Exercise
Among the entries, which lines carry the string "page"? Copy each of them.

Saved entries
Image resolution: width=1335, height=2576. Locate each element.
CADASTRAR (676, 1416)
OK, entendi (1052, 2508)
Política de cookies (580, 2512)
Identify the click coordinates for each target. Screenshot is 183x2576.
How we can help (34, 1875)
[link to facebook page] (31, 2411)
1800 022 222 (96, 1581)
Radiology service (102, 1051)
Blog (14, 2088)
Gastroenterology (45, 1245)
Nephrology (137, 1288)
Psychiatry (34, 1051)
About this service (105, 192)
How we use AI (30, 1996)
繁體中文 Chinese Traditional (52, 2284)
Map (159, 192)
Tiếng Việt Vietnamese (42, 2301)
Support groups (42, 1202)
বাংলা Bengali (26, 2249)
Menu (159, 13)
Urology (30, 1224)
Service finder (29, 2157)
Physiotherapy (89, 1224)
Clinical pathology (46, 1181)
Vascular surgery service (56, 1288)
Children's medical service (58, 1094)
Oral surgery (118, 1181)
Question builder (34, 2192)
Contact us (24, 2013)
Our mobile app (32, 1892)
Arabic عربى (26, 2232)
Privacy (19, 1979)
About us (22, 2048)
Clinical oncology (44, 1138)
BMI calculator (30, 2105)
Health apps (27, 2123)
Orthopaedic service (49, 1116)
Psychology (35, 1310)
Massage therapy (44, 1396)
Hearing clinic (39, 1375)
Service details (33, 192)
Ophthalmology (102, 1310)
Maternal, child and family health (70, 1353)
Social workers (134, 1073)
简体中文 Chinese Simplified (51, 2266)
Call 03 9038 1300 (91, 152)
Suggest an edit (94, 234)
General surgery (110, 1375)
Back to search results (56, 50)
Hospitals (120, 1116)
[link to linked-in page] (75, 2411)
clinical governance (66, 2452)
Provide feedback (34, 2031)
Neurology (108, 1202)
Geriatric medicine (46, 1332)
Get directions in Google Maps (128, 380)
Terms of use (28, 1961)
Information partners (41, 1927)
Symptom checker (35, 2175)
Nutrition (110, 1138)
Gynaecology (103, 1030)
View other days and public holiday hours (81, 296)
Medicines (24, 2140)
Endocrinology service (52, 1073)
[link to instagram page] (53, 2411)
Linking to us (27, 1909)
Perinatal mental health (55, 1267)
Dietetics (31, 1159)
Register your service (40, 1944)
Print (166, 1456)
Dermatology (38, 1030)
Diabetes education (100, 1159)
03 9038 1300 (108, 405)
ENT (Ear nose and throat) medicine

Answer space
[link to facebook page] (31, 2411)
[link to linked-in page] (75, 2411)
[link to instagram page] (53, 2411)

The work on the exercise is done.